Preformance gain would be around 20-40mb/s or so, give or take a few on that probley. You'd have nice seek times which could be a plus.
 
This is what sandra has told me about my 2 WD SE drives in raid 0.

Hard Disk C:
Benchmark Results
Drive Index 56994kB/s


Test Status
Device Type Desktop
SMP Test No
Total Test Threads 1
SMT Test No
Dynamic MP/MT Load Balance No
Processor Affinity No
Windows Disk Cache Used No
Use Overlapped I/O Yes
IO Queue Depth 8 request(s)
Test File Size 767MB
File Server Optimised No


Benchmark Breakdown
Buffered Read 87 MB/s
Sequential Read 90 MB/s
Random Read 7 MB/s
Buffered Write 55 MB/s
Sequential Write 76 MB/s
Random Write 15 MB/s
Average Access Time 8 ms (estimated)


Drive
Drive Type Hard Disk
Total Size 149GB
Free Space 137GB, 100%
 
raptors are awesome because of thier low access time. Your going for large sustained file transfer so that low access time won't be noticed.

The raptors will have a higher throughput though, but not by a very large margin.
I think Raptors in 0 are around 100mb/s where 2 IDE's in 0 are around 80mb/s

IMO at twice the price and half the storage there not worth it for this type of application.
 
ajrettke said:
raptors are awesome because of thier low access time. Your going for large sustained file transfer so that low access time won't be noticed.

The raptors will have a higher throughput though, but not by a very large margin.
I think Raptors in 0 are around 100mb/s where 2 IDE's in 0 are around 80mb/s

IMO at twice the price and half the storage there not worth it for this type of application.
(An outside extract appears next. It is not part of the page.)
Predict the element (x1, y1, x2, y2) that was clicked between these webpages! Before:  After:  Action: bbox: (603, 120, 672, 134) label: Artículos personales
I'll agree to your statment, I've heard some ppl say that its better to not put raptors in raid 0 either. Not sure why, if some one could suport this I'm all ears.
 
deathman20 said:
As for stripe size is an OS going on these drives? If its just Wav, Mpg, or in otherword big files I'd do 64, if it is going to contain some other things I'd suggest the 32 size.

I would think that the OS will be on one partition along with most applications, and data would all be on the rest of the drive. So, 32 would be the compromise. Thanks.
 
ajrettke said:
raptors are awesome because of thier low access time. Your going for large sustained file transfer so that low access time won't be noticed.

The raptors will have a higher throughput though, but not by a very large margin.
I think Raptors in 0 are around 100mb/s where 2 IDE's in 0 are around 80mb/s

IMO at twice the price and half the storage there not worth it for this type of application.

Good points. I lean back towards some Hitachis.
 
dgk said:


I would think that the OS will be on one partition along with most applications, and data would all be on the rest of the drive. So, 32 would be the compromise. Thanks.

Then jump out to the local store or place the online order and get some nice Hatachi drives (those are like the best 7200 drives right now)

:D Got to love new equipment
 
I just started a new thread on that. I hear the Hitachi was good but it only has a one year warranty. I see that the 120 drives have a 3 year warranty. Not a big difference in performance I think.